Fissati i nuovi criteri per identificare i cosiddetti “perturbatori endocrini” in agrofarmaci e biocidi.

Dopo mesi di attesa e polemiche e in netto ritardo rispetto ai tempi imposti dalla legislazione comunitaria, la Commissione europea ha finalmente stabilito e pubblicato i criteri scientifici che identificano le sostanze ritenute perturbatori endocrini, eventualmente presenti nei prodotti fitosanitari e nei prodotti biocidi adoperati nell’Ue.

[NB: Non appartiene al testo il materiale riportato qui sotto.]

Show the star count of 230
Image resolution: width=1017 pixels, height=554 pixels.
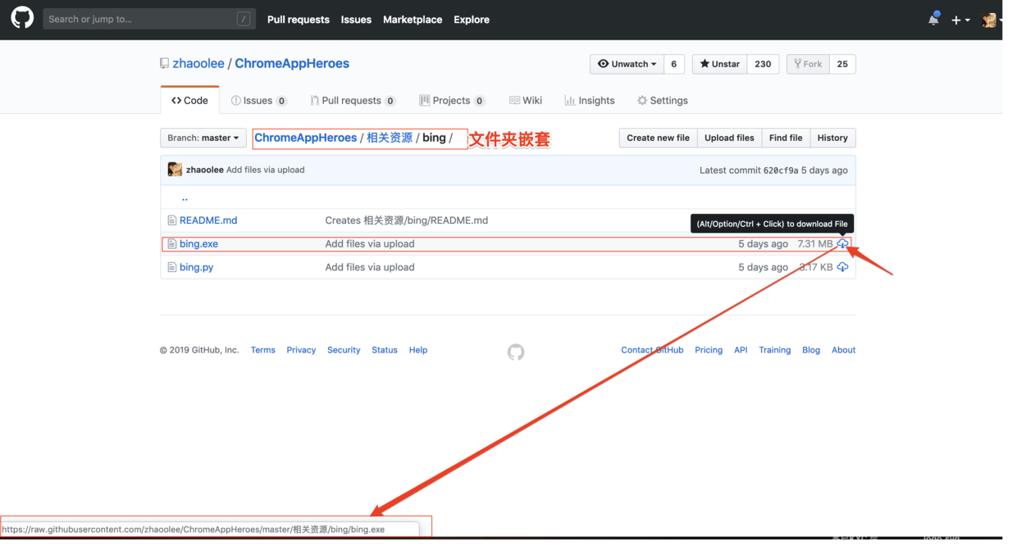pos(763,64)
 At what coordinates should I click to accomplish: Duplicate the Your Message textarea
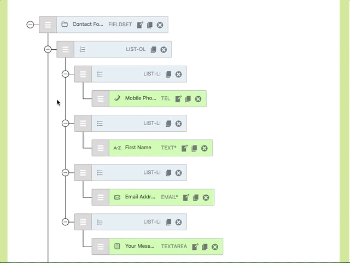click(x=205, y=247)
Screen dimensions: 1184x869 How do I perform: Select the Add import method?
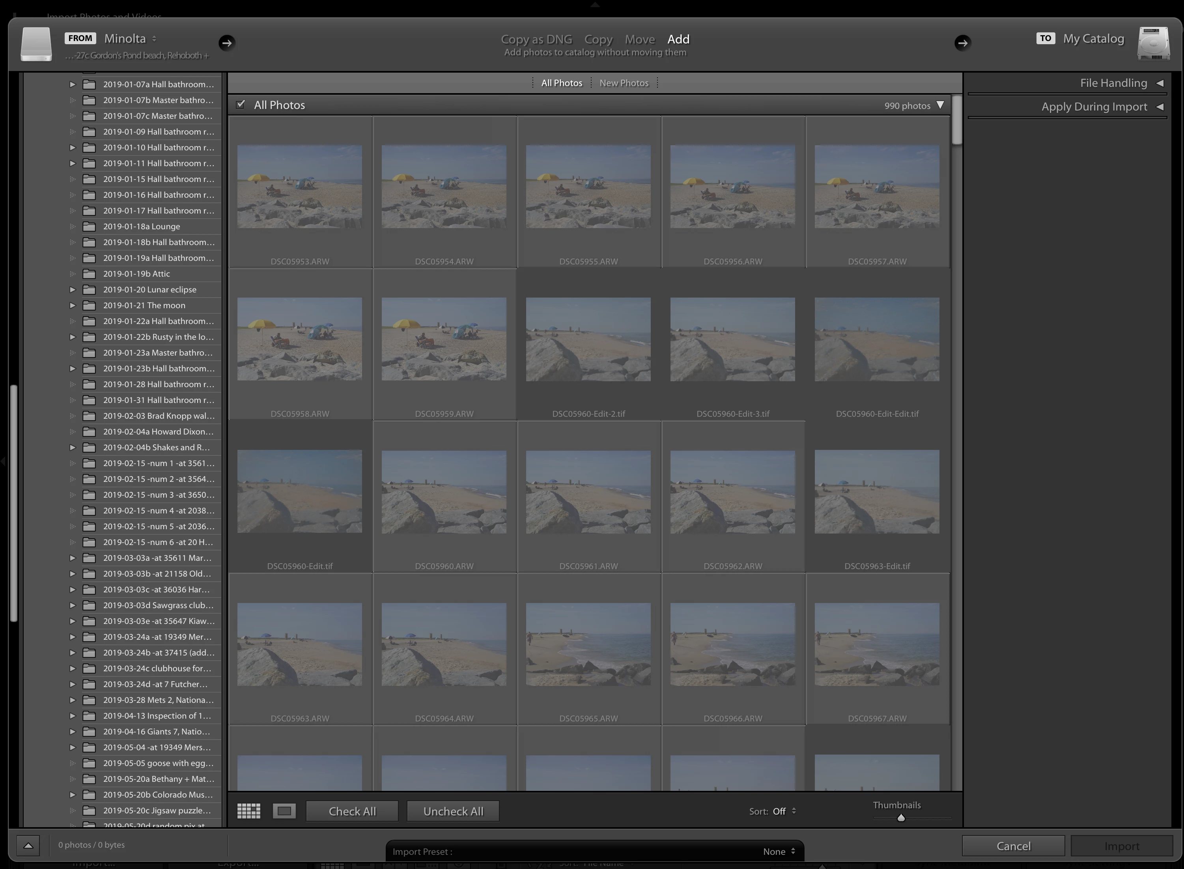678,39
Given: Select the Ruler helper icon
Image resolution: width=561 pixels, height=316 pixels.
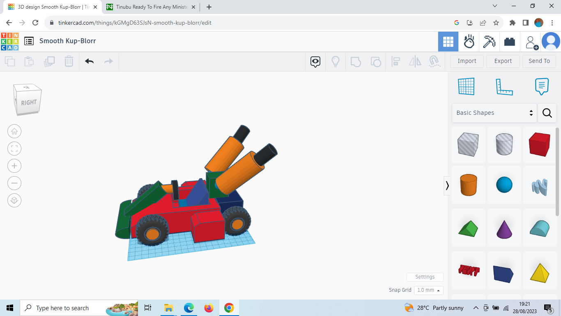Looking at the screenshot, I should pos(504,86).
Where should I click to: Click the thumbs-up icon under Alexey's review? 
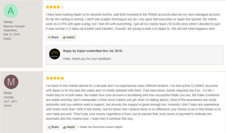coord(64,38)
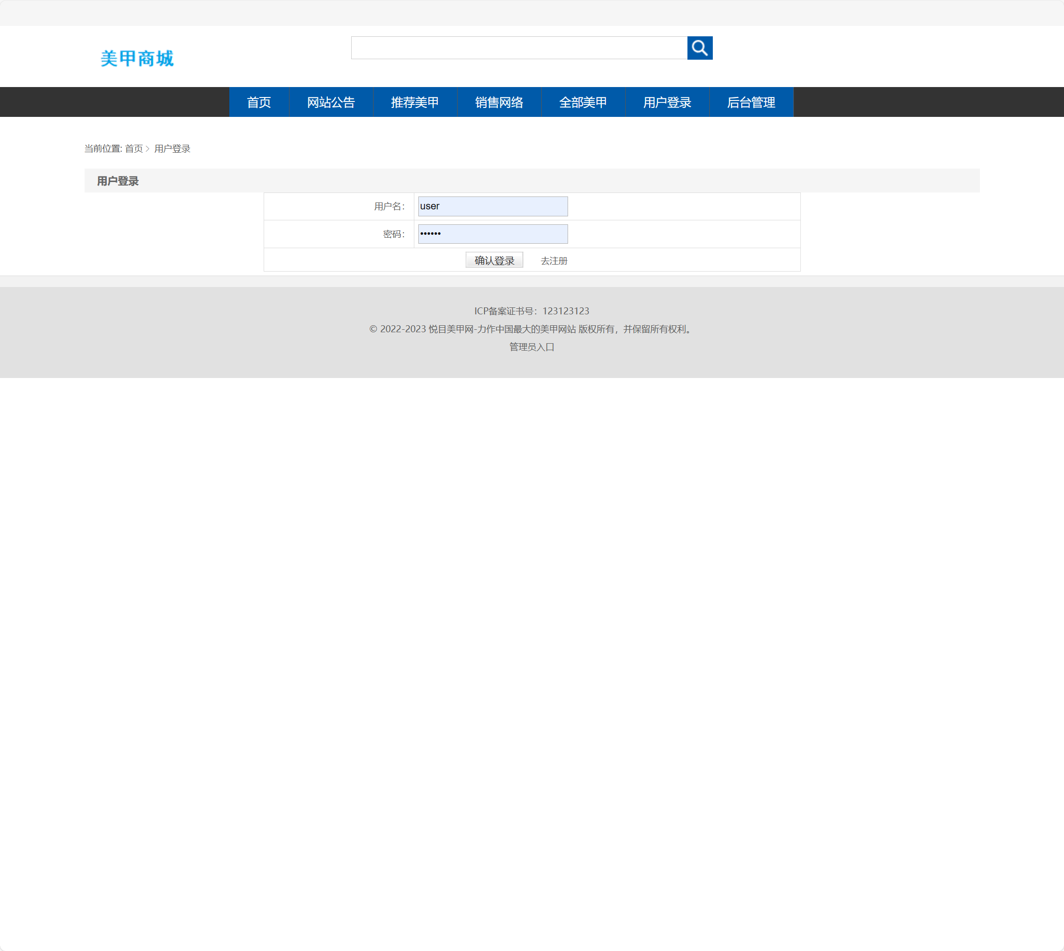Click the password input field
1064x951 pixels.
492,234
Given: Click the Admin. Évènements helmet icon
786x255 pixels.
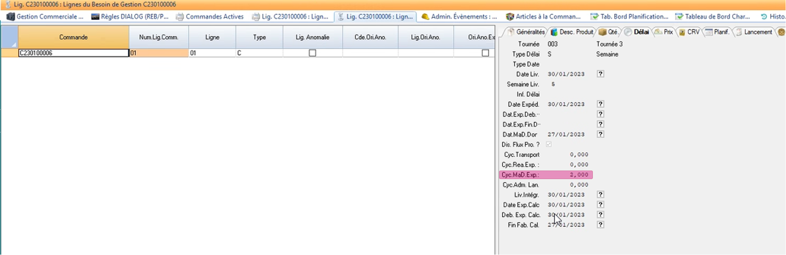Looking at the screenshot, I should (425, 17).
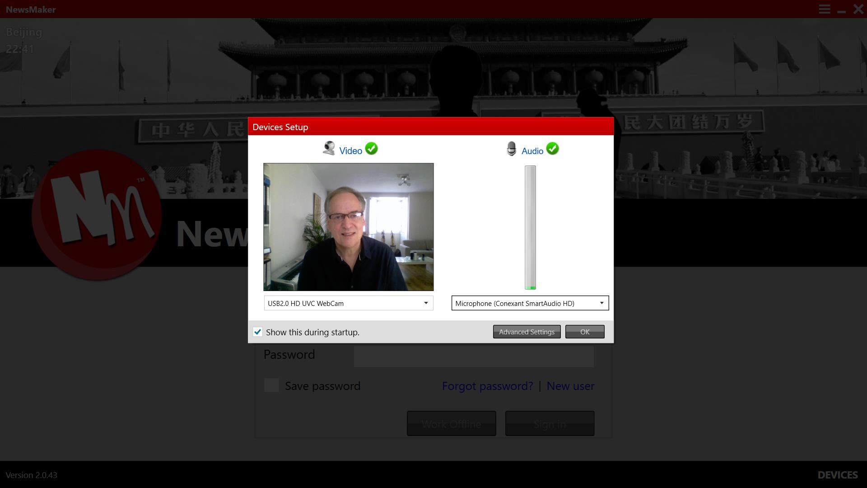Image resolution: width=867 pixels, height=488 pixels.
Task: Click the DEVICES label in status bar
Action: coord(838,475)
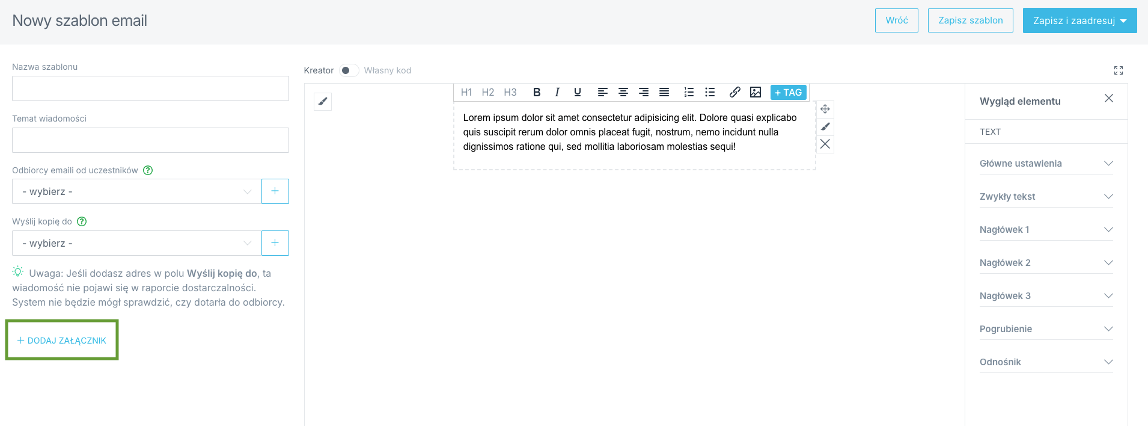Open the Wyślij kopię do dropdown
1148x426 pixels.
tap(136, 243)
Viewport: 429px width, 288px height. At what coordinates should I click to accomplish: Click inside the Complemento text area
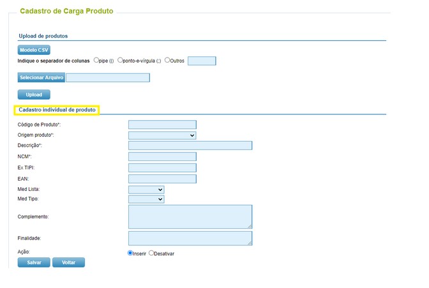(x=190, y=216)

Previste anche “una serie di iniziative per minimizzare l’esposizione ai perturbatori”. Nel breve termine si punterà su ricerca e cooperazione internazionale, nel medio termine sulla metodologia per i test e nel lungo termine, invece, sulla regolamentazione.

I criteri scientifici sostenuti dalla Commissione Ue si basano sulla definizione di “perturbatore endocrino” data dall’Oms.

È un perturbatore una sostanza che ha un effetto nocivo sulla salute di animali e uomini, ha una modalità di azione endocrina e se c’è un collegamento causale tra l’effetto nocivo e la modalità di azione.

L’identificazione sarà effettuata utilizzando tutte le rilevanti prove scientifiche, un approccio soppesato basato sulle prove e attuando una robusta valutazione sistematica.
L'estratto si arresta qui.